Only the lines from the one bearing "Task: Switch to the Recomendaciones (1) tab" through the end of the listing belong in your response, restated word for word and without pictures.

━━━━━━━━━━

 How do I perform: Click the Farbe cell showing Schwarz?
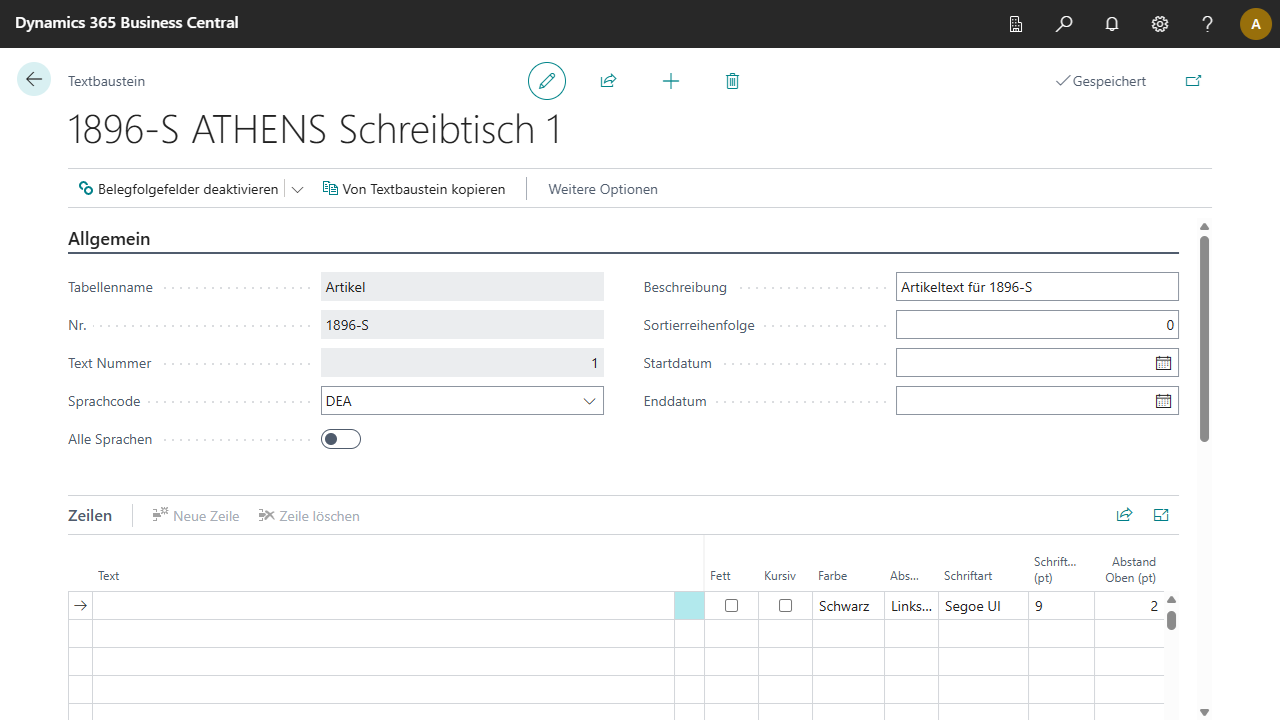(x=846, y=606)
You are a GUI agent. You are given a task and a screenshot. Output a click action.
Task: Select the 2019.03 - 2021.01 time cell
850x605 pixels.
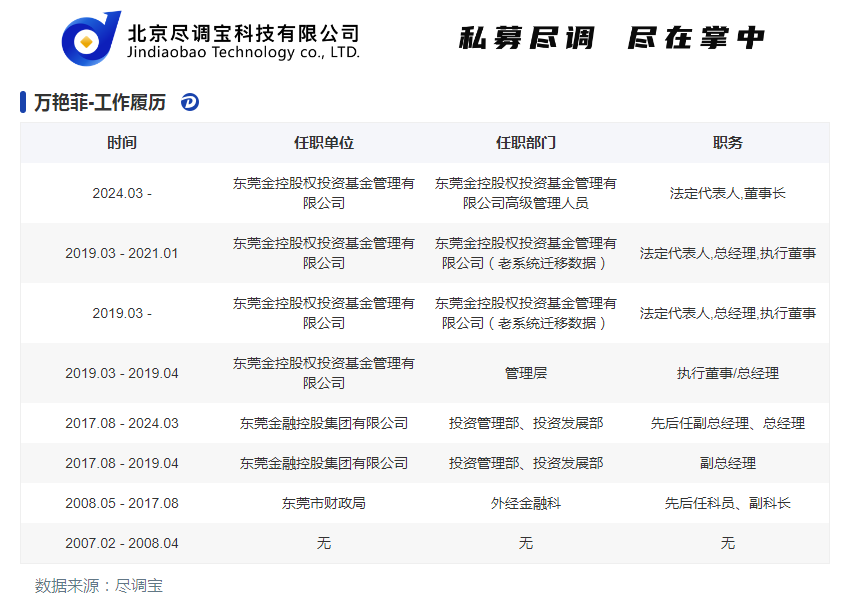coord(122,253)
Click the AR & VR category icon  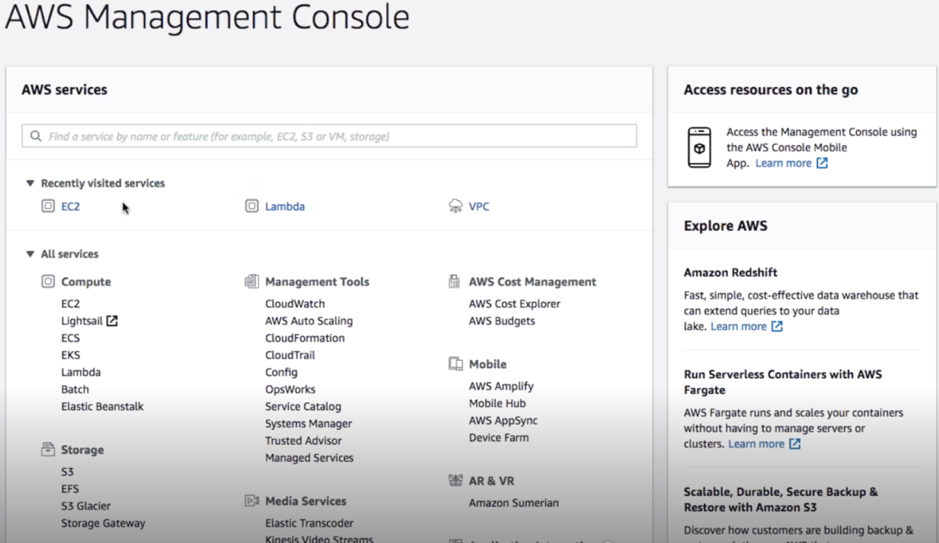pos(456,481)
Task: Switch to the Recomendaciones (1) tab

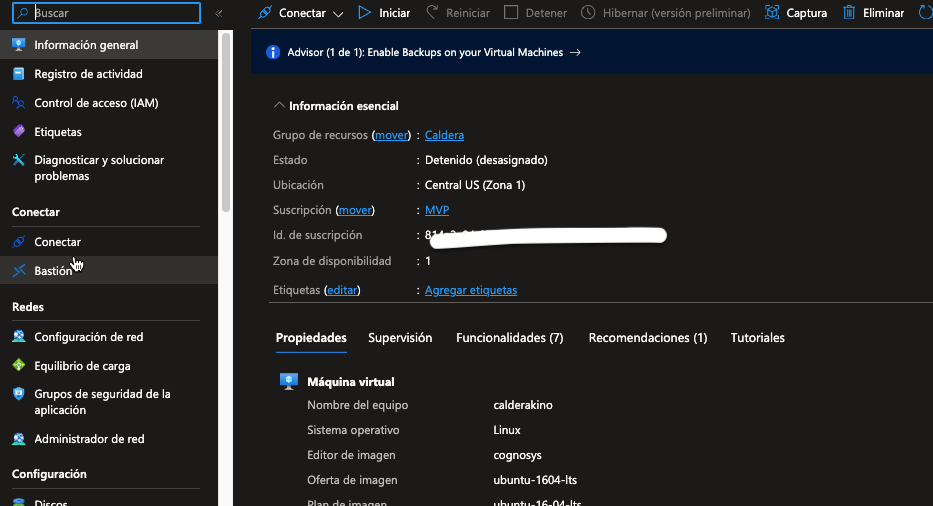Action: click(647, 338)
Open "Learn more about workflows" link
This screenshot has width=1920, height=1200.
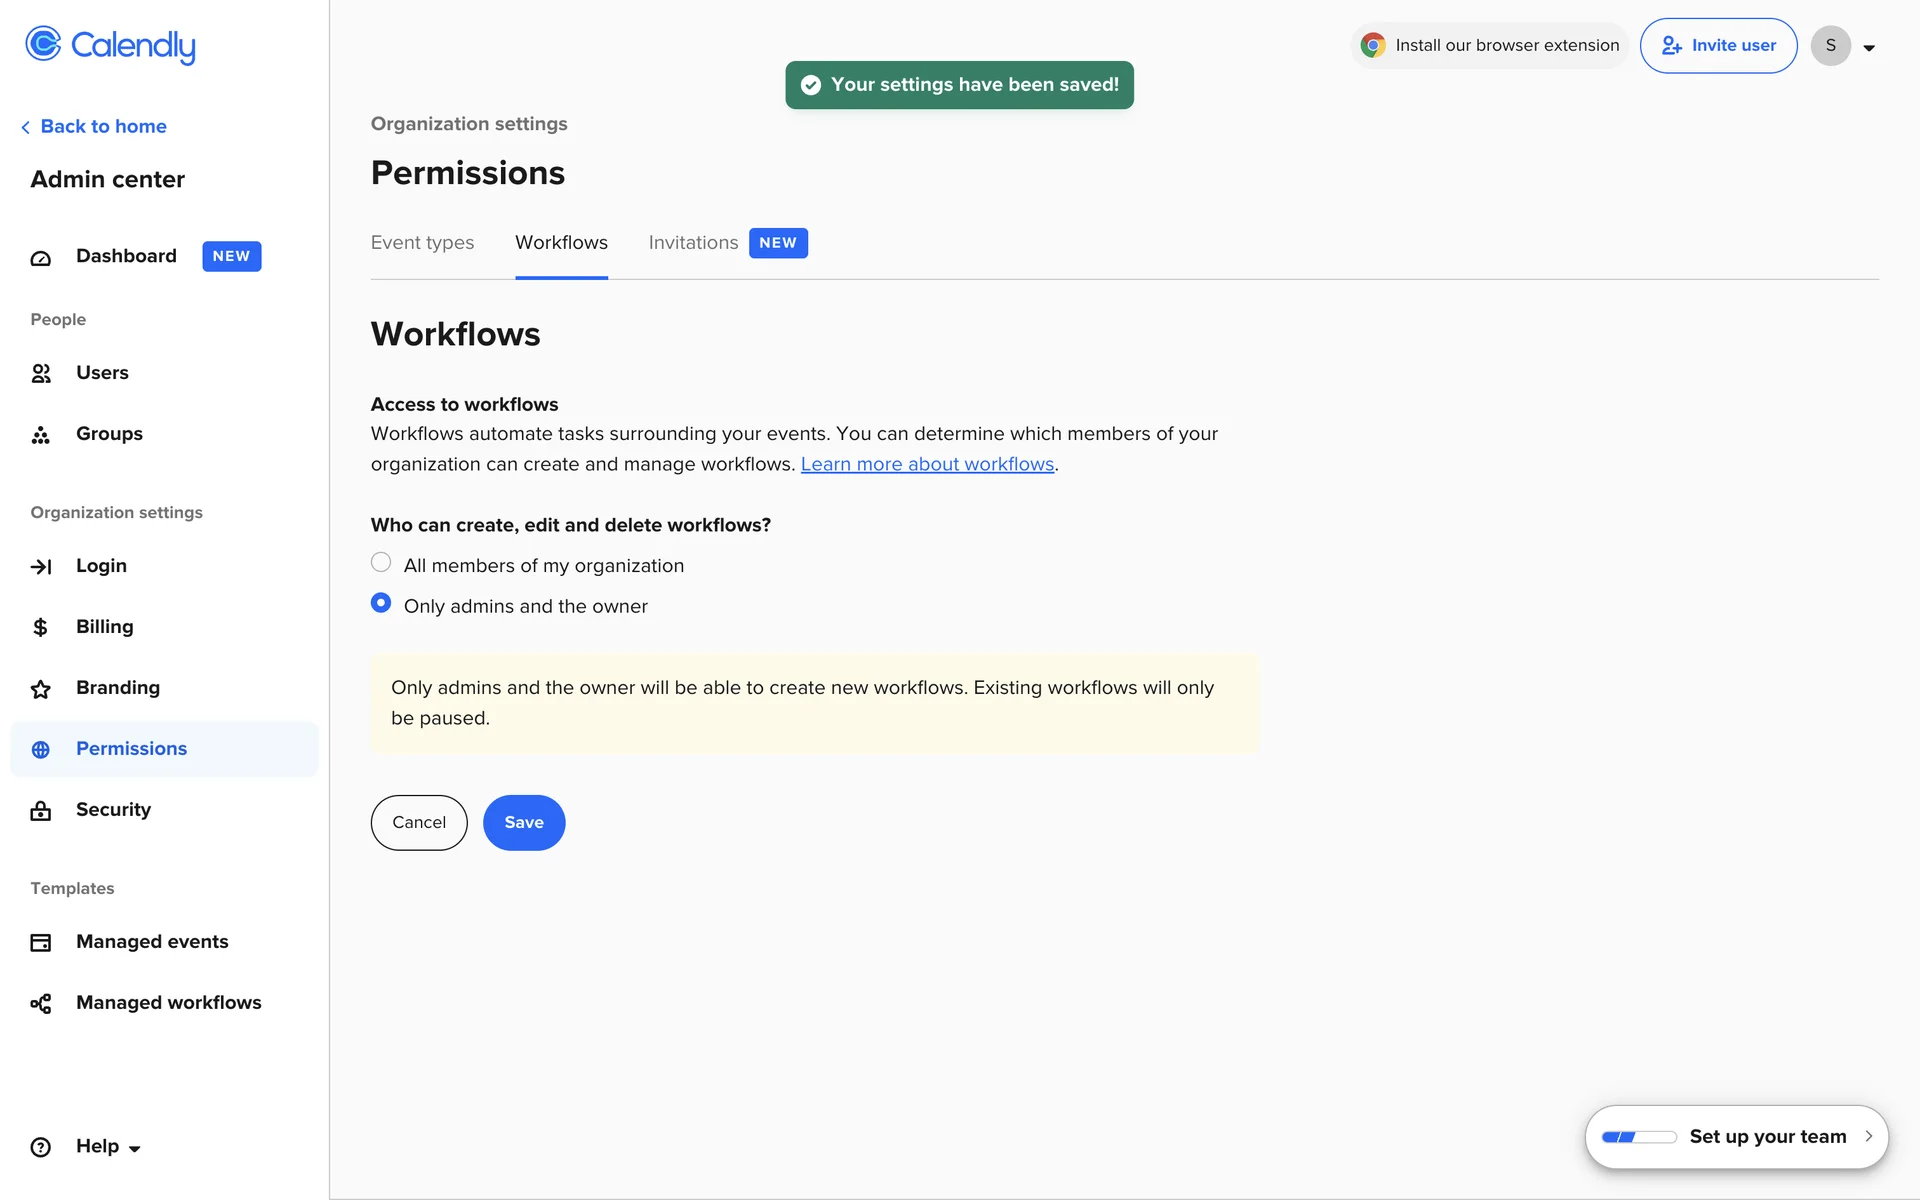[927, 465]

━━━━━━━━━━

__Written response__:
Task: Switch to the Recomendaciones (1) tab

Action: click(647, 338)
Open "Learn more about workflows" link
This screenshot has width=1920, height=1200.
[927, 465]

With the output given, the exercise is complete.